- **Материал к заданию**:
::::

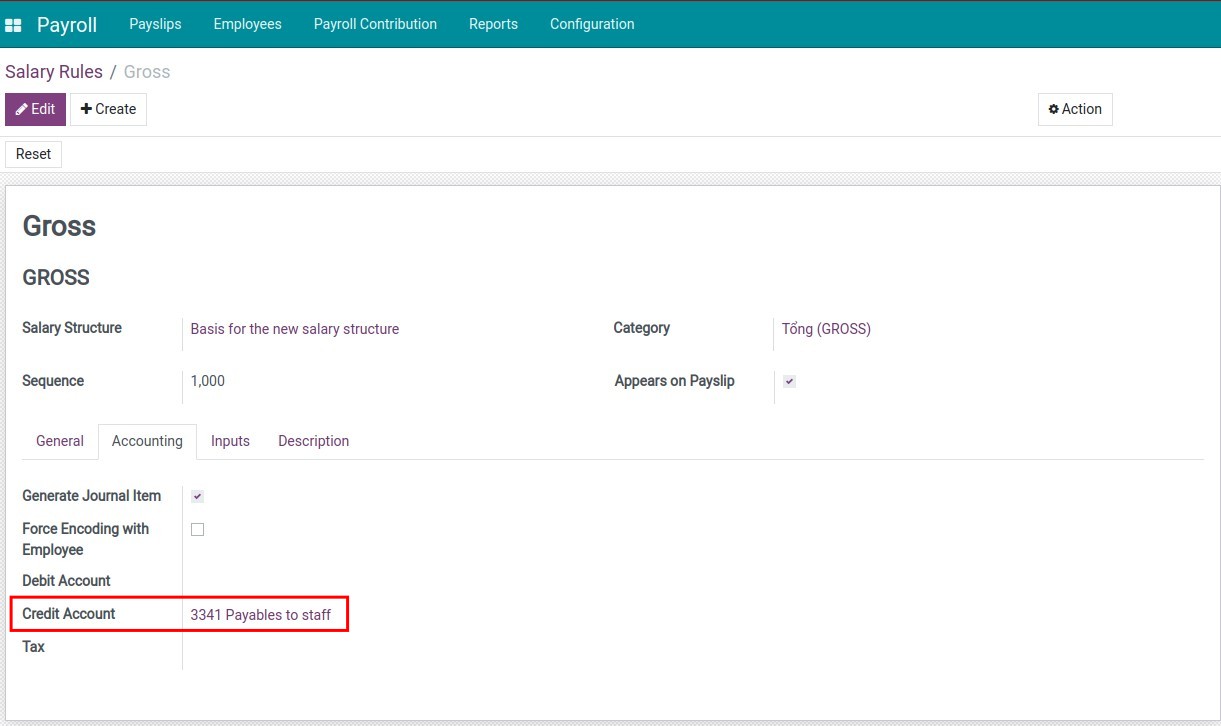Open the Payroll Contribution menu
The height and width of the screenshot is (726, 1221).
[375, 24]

::::

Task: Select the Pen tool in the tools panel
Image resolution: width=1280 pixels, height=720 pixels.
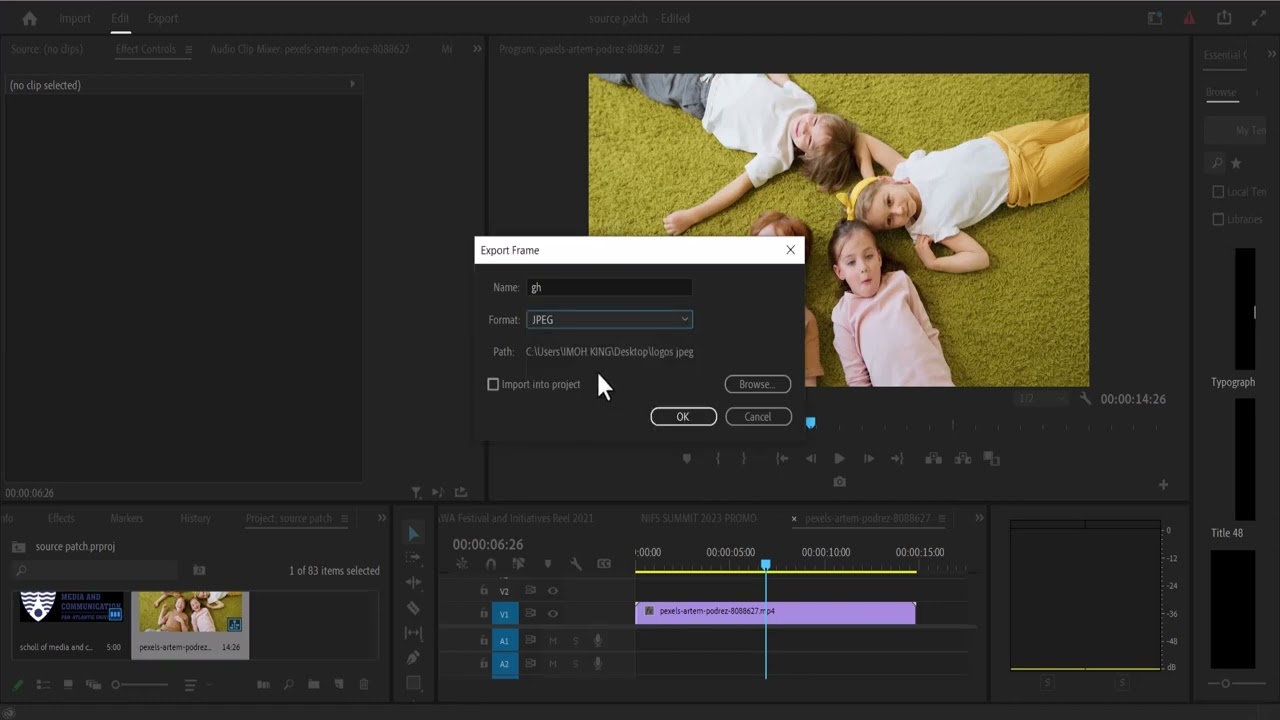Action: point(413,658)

::::

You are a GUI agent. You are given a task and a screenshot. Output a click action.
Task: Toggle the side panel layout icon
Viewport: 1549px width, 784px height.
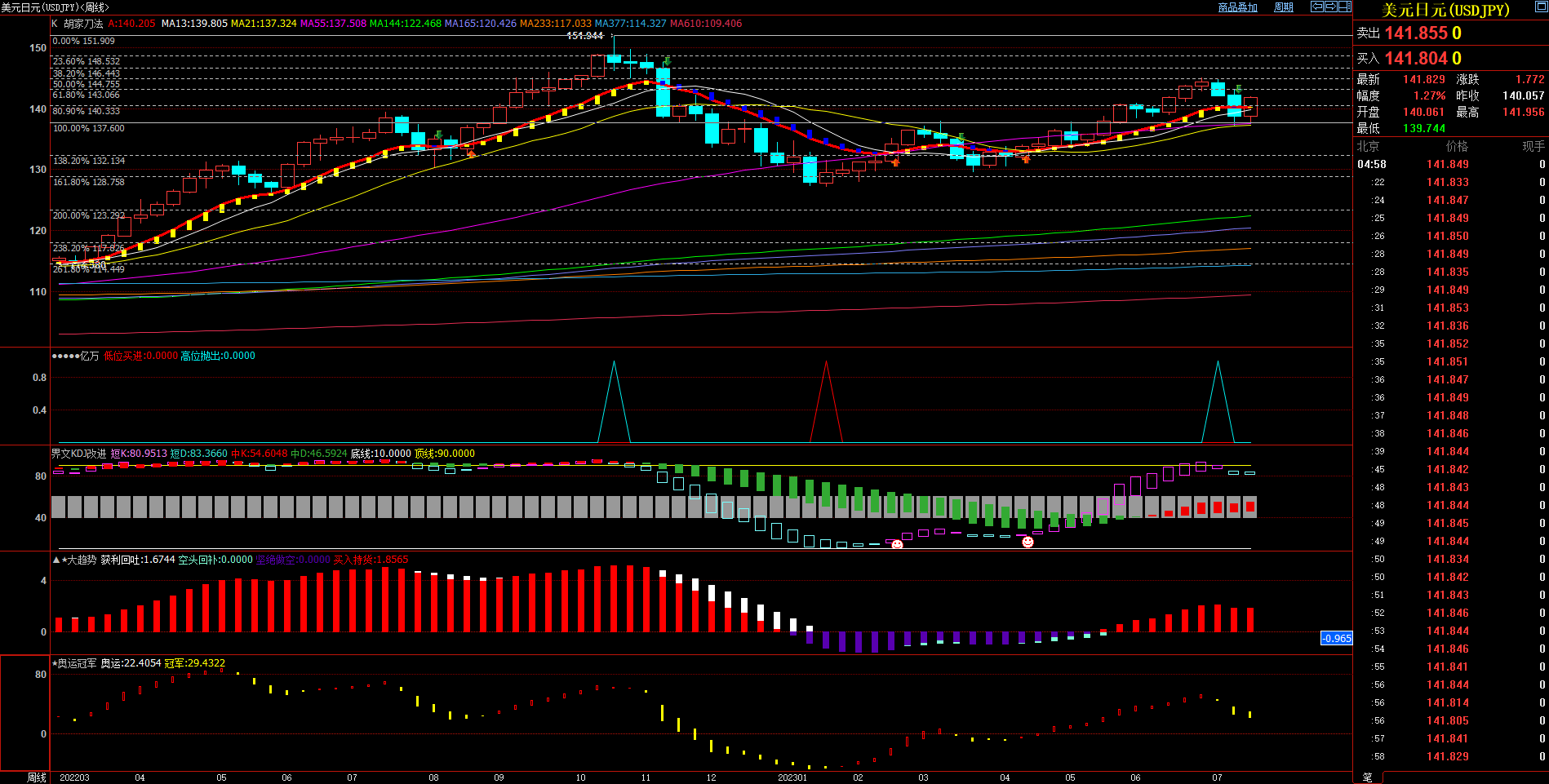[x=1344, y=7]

::::

- **Короткая задача**: Повторите без изменений строки записей, начиная со строки, в которой есть «You are a GUI», и заканчивая строкой, в которой есть «[x=1344, y=7]», включая обе эти строки. Изображения в ответ не включайте.

- **Полный ответ**:
You are a GUI agent. You are given a task and a screenshot. Output a click action.
Task: Toggle the side panel layout icon
Viewport: 1549px width, 784px height.
[x=1344, y=7]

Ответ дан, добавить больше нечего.